Task details:
Exact copy, pictures excluded: print the lines from the one with "Where should I click to: Click" through the final line of the records.
**** Input
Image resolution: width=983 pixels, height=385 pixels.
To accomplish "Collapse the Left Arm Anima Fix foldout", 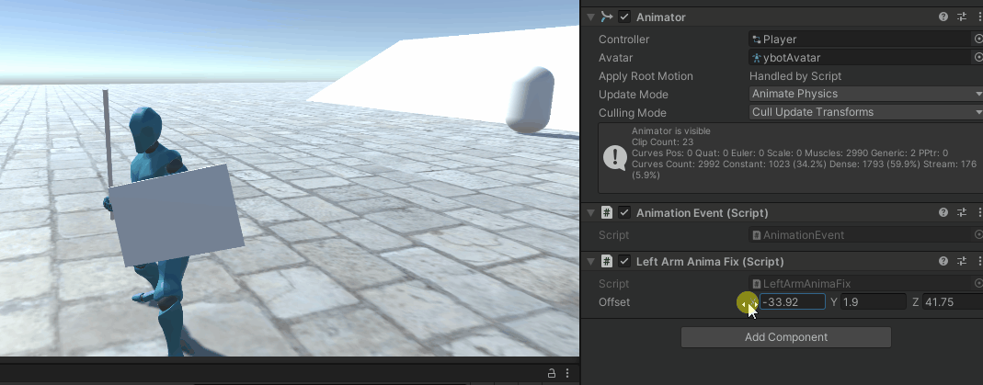I will (590, 261).
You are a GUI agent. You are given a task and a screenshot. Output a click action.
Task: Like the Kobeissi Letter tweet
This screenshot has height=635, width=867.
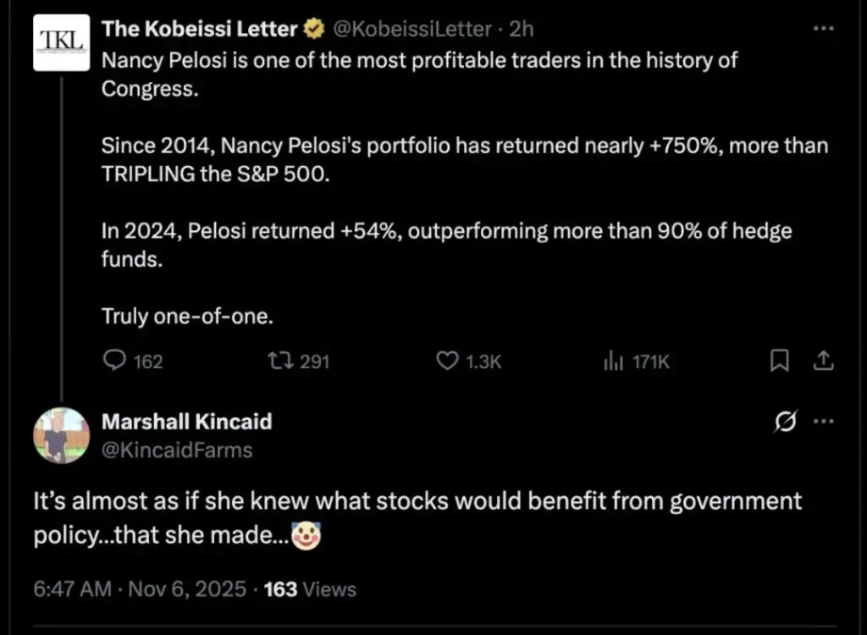point(446,362)
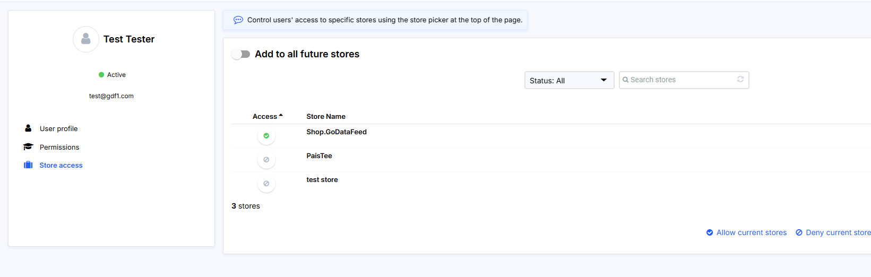The image size is (871, 277).
Task: Toggle access for Shop.GoDataFeed store
Action: coord(266,136)

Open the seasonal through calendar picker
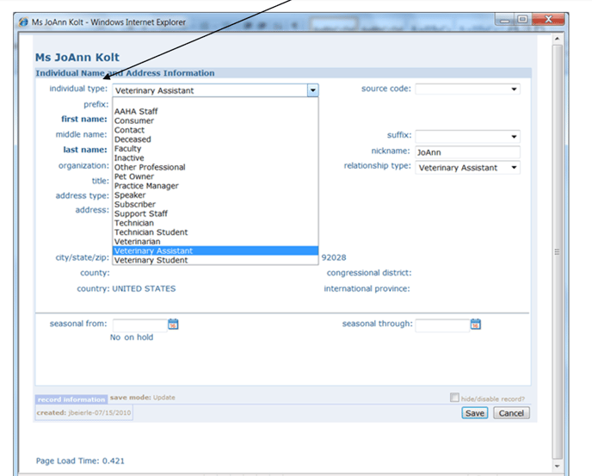[x=475, y=325]

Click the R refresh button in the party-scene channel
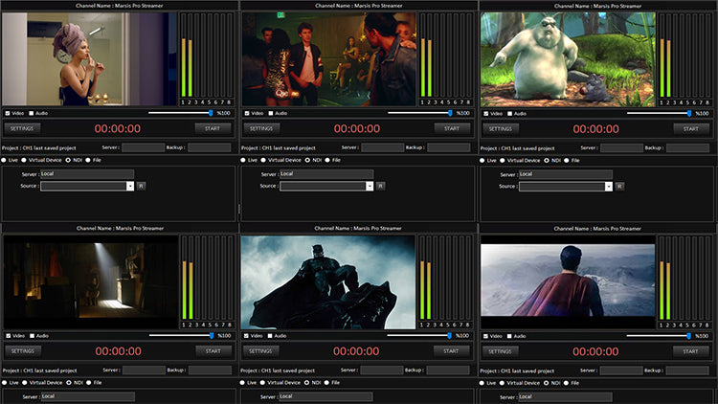click(380, 186)
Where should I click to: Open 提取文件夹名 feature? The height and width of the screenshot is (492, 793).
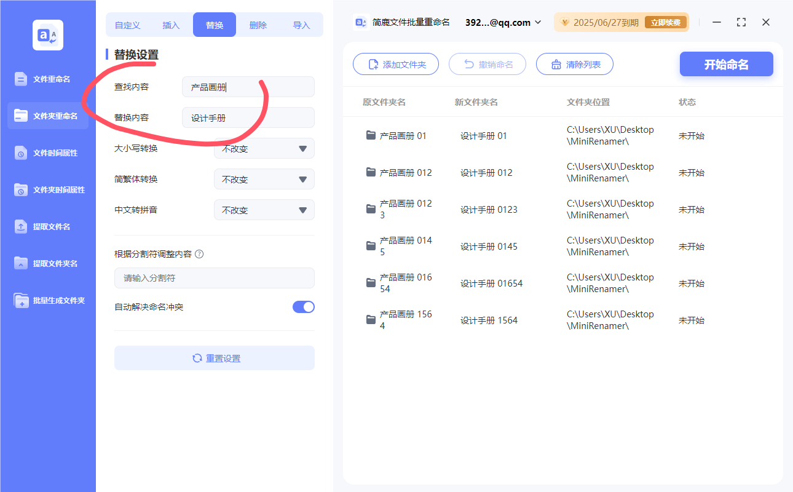coord(47,263)
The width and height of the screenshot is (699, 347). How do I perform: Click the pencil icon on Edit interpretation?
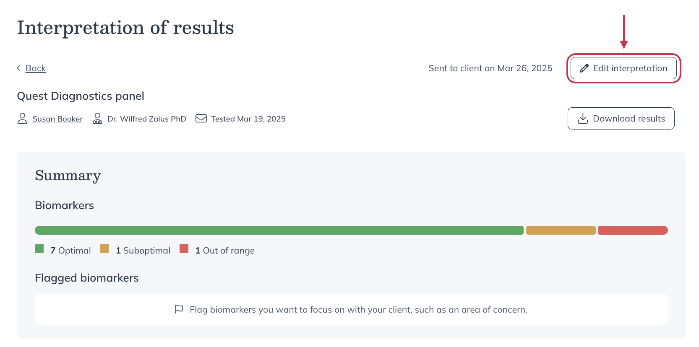click(584, 68)
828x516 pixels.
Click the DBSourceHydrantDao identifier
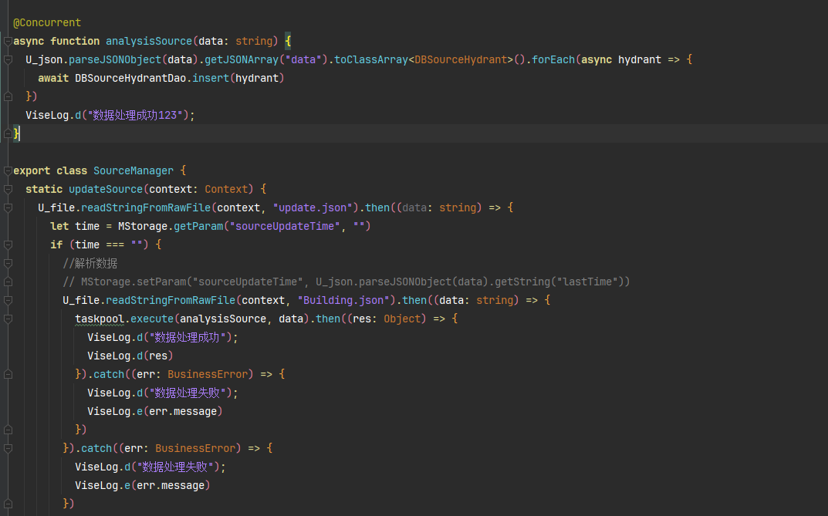tap(130, 78)
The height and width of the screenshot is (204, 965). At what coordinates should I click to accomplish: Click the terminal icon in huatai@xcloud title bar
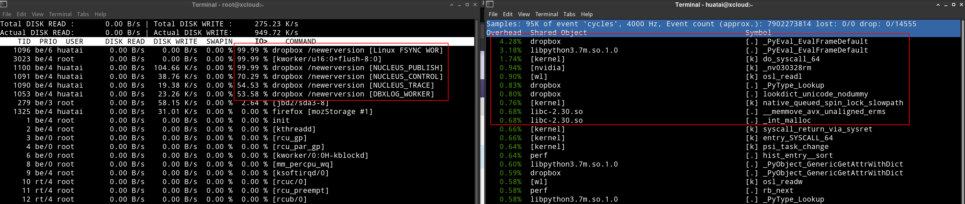490,4
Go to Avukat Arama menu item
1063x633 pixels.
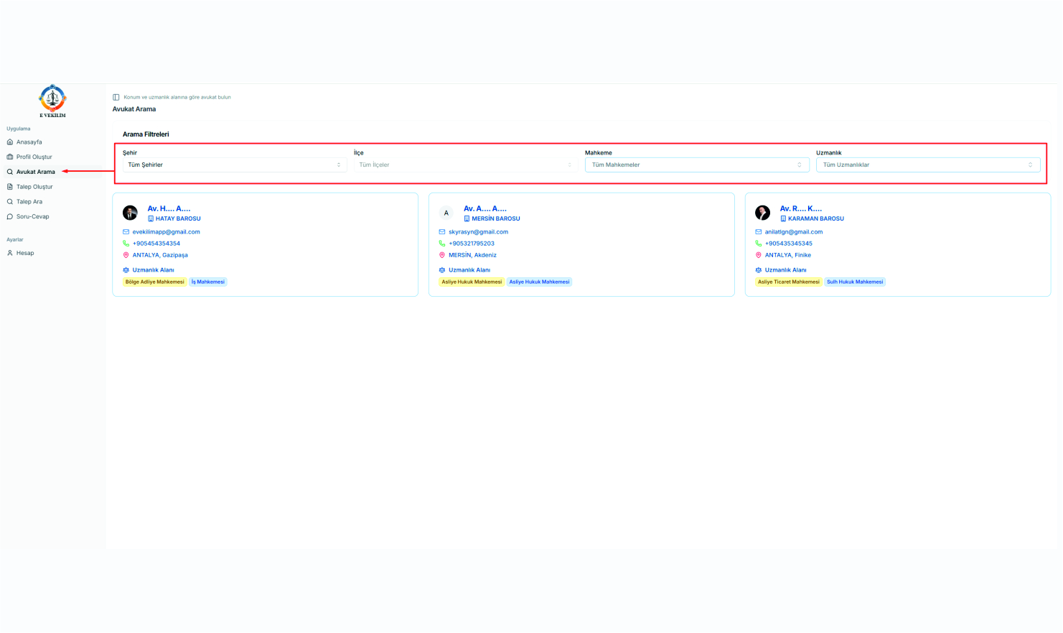35,172
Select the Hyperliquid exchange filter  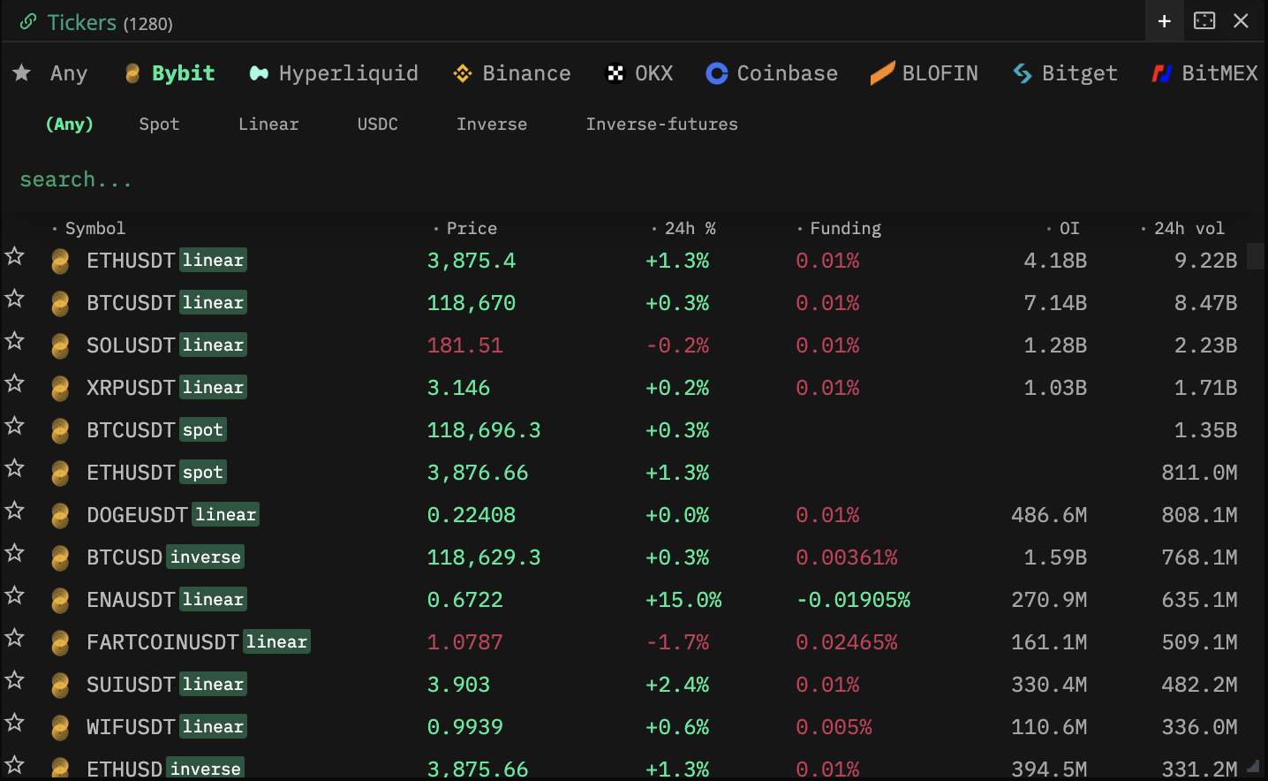[x=334, y=73]
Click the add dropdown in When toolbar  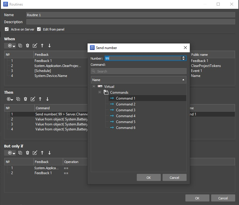[x=11, y=46]
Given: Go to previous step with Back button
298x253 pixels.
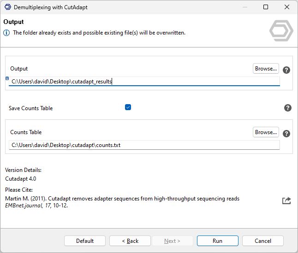Looking at the screenshot, I should [130, 241].
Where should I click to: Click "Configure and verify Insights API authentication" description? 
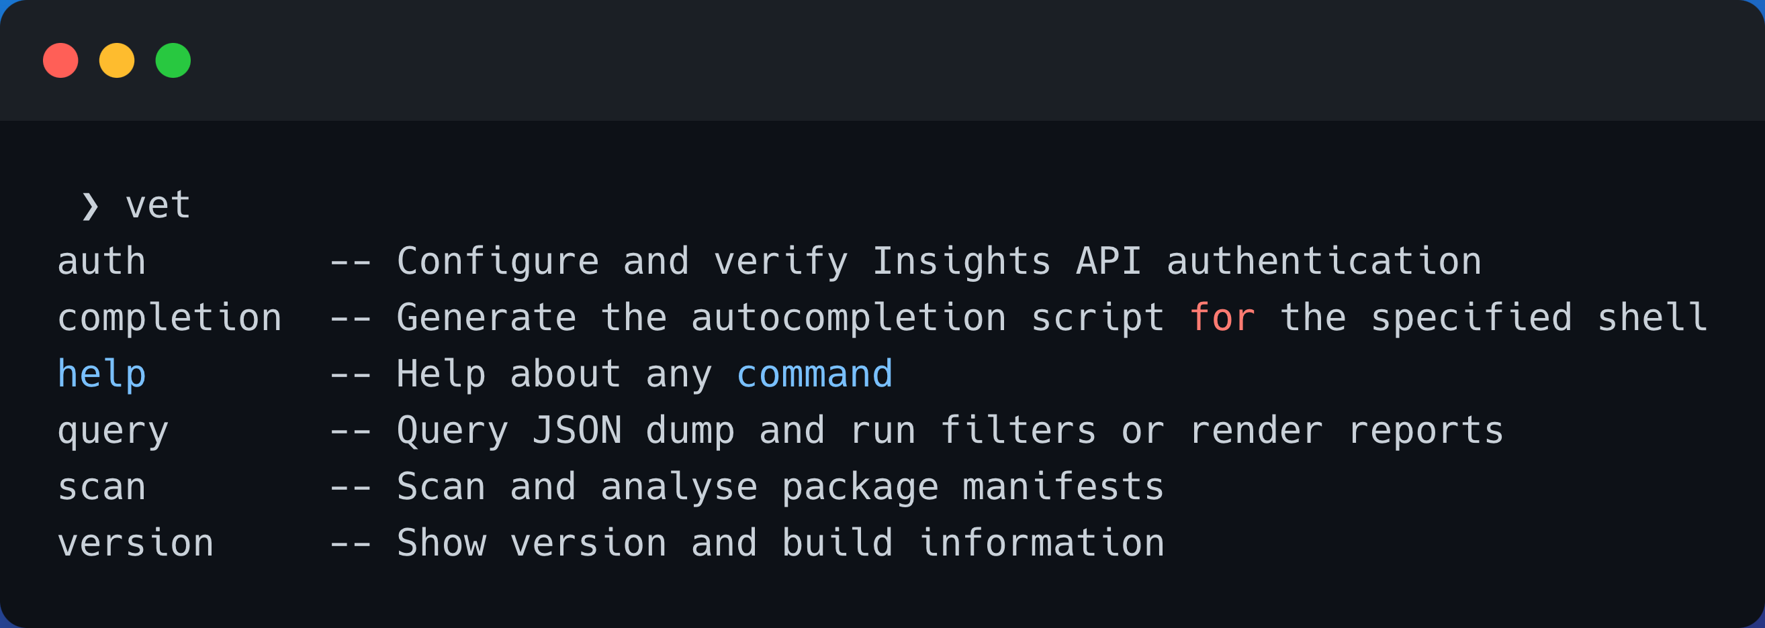click(939, 262)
********
Your response:
Where should I click to: Click "Configure and verify Insights API authentication" description? 
click(939, 262)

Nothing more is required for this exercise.